After joining the Braves in Denver for two games before the All-Star break, Church insisted he felt "no animosity, no nothing, no bad feelings or hard feelings" about the trade. He also said he enjoyed a good relationship with Manuel.
"Not once did we have a fallout," Church said of Manuel last week, adding "I'll go to war with him any day of the week."
The Mets received $270,218 from the Braves. Francoeur is making $3.375 million; Church's 2009 salary is $2.8 million.
Before his recent decline, Francoeur was a leader of the Braves' youth movement that also includes catcher Brian McCann, his longtime friend.
Francoeur, from Parkview High in the Atlanta area, turned down a football scholarship at Clemson to sign with the Braves and made a fast climb through the minor leagues. He hit 29 homers and drove in 103 runs in 2006, his first full season in Atlanta, and hit .293 with 105 RBIs in 2007.
Since 2007, Francoeur's power numbers fell with his batting average. He hit only .239 with 11 homers last season, including only two homers after the All-Star break.

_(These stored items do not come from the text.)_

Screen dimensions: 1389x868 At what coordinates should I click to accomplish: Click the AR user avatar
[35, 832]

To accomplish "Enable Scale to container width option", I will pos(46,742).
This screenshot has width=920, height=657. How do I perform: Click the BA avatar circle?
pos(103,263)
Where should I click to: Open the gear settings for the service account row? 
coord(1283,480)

He was hitting only .250 with five homers and 35 RBIs at the time of the trade.
Francoeur is 4-for-9 in his first two games with the Mets, but his .286 on-base percentage is the fifth-worst in the majors, according to STATS, Inc.

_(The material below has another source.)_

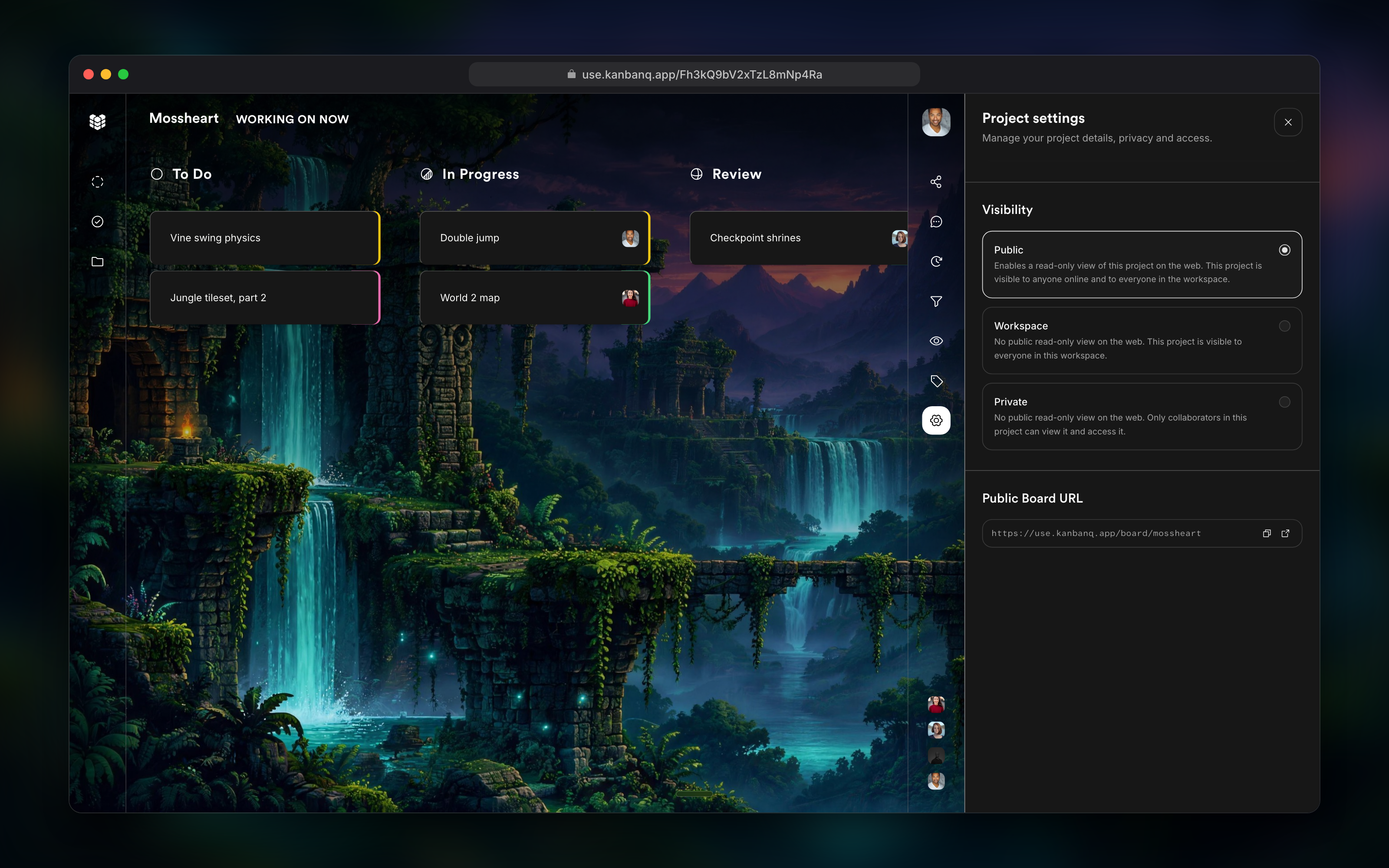Open the share icon in the sidebar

Braves manager Bobby Cox benched Francoeur for three games the week before the trade. Wren said Francoeur needed the trade.
"We feel like Jeff has worked awfully hard, as well as our staff, to try to make some improvements," Wren said. "It was probably time for a fresh start."
The Francoeur trade is only the latest in a series of changes in the Braves' outfield.
The Braves signed free agent Garret Anderson in the offseason. Rookie Jordan Schafer won the center-field job in spring training. Schafer hit only .204 in 50 games and was sent back to Triple-A Gwinnett on June 2, the day before the Braves traded three players to Pittsburgh for Nate McLouth, the new starter in center field.